• _Exercise description_
Quote the rows from the line containing "At what coordinates" down through the line containing "pos(457,591)", both included, leaving the pictures out of your answer.

• _Working data_
** START **
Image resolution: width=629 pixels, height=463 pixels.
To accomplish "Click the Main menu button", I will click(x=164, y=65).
** END **
** START **
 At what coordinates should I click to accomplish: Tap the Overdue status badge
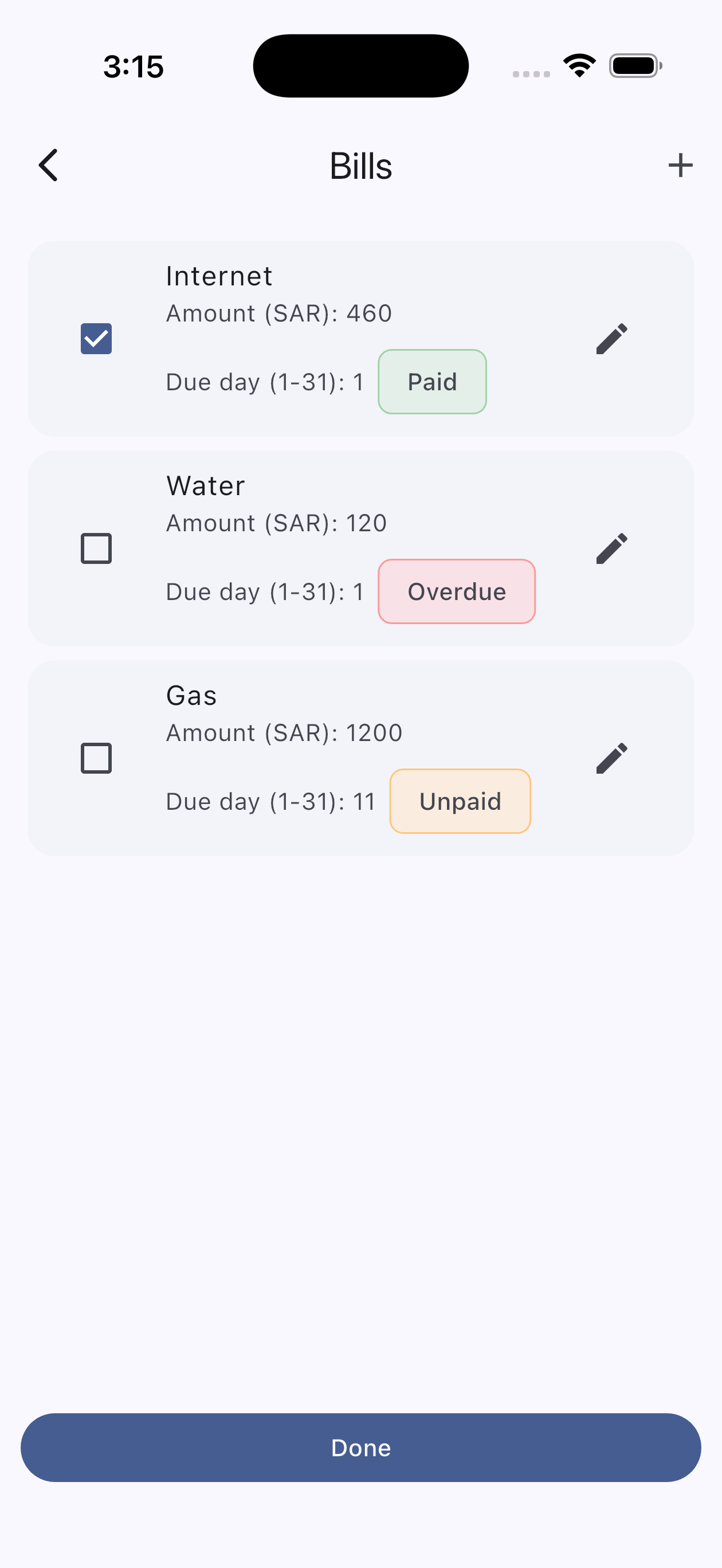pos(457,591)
** END **
** START **
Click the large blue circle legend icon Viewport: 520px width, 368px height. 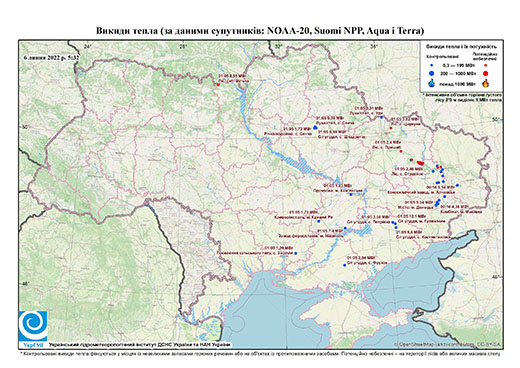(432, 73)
** END **
• _Final result_
 At what coordinates should I click to accomplish: Tap the Overdue status badge
pos(457,591)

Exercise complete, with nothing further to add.